───── Records for the task

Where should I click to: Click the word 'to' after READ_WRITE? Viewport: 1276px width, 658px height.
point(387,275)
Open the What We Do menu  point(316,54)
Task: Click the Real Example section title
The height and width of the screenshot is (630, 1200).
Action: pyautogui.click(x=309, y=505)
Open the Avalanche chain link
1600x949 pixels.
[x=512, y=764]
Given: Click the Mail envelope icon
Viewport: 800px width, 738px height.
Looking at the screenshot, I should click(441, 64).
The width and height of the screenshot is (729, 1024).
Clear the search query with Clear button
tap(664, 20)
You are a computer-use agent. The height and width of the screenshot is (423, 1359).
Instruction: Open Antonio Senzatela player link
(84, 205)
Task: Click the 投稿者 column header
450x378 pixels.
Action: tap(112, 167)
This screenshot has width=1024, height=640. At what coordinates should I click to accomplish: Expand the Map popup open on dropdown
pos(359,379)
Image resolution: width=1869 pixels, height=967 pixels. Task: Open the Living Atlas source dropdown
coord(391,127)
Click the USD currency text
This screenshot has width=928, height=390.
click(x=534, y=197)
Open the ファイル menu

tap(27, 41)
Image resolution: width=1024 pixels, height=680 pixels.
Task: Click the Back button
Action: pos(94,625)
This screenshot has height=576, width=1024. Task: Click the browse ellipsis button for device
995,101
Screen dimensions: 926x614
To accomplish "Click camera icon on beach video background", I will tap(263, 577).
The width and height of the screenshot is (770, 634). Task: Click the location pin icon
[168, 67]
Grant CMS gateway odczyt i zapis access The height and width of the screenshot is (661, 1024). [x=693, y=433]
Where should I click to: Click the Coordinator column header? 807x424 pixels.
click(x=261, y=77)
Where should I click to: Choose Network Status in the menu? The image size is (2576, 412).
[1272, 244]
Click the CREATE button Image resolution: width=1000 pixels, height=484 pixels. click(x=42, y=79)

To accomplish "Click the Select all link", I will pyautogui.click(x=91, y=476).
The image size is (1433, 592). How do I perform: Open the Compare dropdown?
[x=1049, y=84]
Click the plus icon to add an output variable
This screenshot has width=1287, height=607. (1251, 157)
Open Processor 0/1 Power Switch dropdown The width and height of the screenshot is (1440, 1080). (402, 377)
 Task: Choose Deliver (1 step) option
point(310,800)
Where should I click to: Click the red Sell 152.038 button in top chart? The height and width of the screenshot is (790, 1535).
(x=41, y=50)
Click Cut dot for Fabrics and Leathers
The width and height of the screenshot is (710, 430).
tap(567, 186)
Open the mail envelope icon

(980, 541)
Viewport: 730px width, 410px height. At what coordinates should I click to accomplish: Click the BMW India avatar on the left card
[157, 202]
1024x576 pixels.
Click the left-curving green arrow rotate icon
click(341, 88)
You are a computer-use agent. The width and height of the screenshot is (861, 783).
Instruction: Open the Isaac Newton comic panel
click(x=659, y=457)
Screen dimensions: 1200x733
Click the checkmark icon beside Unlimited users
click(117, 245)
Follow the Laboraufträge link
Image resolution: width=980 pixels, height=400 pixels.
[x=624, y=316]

──────────

--- Task to complete ---
The answer must be the same records, repeated exactly and in full.

--- Reply ---
Where should I click to: Click the word 'to' after READ_WRITE? Viewport: 1276px width, 658px height.
point(387,275)
Open the What We Do menu  point(316,54)
Task: Click the Real Example section title
The height and width of the screenshot is (630, 1200).
Action: pyautogui.click(x=309, y=505)
Open the Avalanche chain link
1600x949 pixels.
[x=512, y=764]
Given: Click the Mail envelope icon
Viewport: 800px width, 738px height.
Looking at the screenshot, I should click(441, 64).
The width and height of the screenshot is (729, 1024).
Clear the search query with Clear button
tap(664, 20)
You are a computer-use agent. The height and width of the screenshot is (423, 1359).
Instruction: Open Antonio Senzatela player link
(84, 205)
Task: Click the 投稿者 column header
450x378 pixels.
Action: tap(112, 167)
This screenshot has width=1024, height=640. At what coordinates should I click to accomplish: Expand the Map popup open on dropdown
pos(359,379)
Image resolution: width=1869 pixels, height=967 pixels. Task: Open the Living Atlas source dropdown
coord(391,127)
Click the USD currency text
This screenshot has width=928, height=390.
click(x=534, y=197)
Open the ファイル menu

tap(27, 41)
Image resolution: width=1024 pixels, height=680 pixels.
Task: Click the Back button
Action: pos(94,625)
This screenshot has height=576, width=1024. Task: Click the browse ellipsis button for device
995,101
Screen dimensions: 926x614
To accomplish "Click camera icon on beach video background", I will tap(263, 577).
The width and height of the screenshot is (770, 634). Task: Click the location pin icon
[168, 67]
Grant CMS gateway odczyt i zapis access The height and width of the screenshot is (661, 1024). [x=693, y=433]
Where should I click to: Click the Coordinator column header? 807x424 pixels.
click(x=261, y=77)
Where should I click to: Choose Network Status in the menu? The image size is (2576, 412).
[1272, 244]
Click the CREATE button Image resolution: width=1000 pixels, height=484 pixels. click(x=42, y=79)

To accomplish "Click the Select all link", I will pyautogui.click(x=91, y=476).
The image size is (1433, 592). How do I perform: Open the Compare dropdown?
[x=1049, y=84]
Click the plus icon to add an output variable
This screenshot has width=1287, height=607. (1251, 157)
Open Processor 0/1 Power Switch dropdown The width and height of the screenshot is (1440, 1080). (402, 377)
 Task: Choose Deliver (1 step) option
point(310,800)
Where should I click to: Click the red Sell 152.038 button in top chart? The height and width of the screenshot is (790, 1535).
(x=41, y=50)
Click Cut dot for Fabrics and Leathers
The width and height of the screenshot is (710, 430).
tap(567, 186)
Open the mail envelope icon

(980, 541)
Viewport: 730px width, 410px height. At what coordinates should I click to accomplish: Click the BMW India avatar on the left card
[157, 202]
1024x576 pixels.
Click the left-curving green arrow rotate icon
click(341, 88)
You are a computer-use agent. The width and height of the screenshot is (861, 783).
Instruction: Open the Isaac Newton comic panel
click(x=659, y=457)
Screen dimensions: 1200x733
Click the checkmark icon beside Unlimited users
click(117, 245)
Follow the Laboraufträge link
Image resolution: width=980 pixels, height=400 pixels.
[x=624, y=316]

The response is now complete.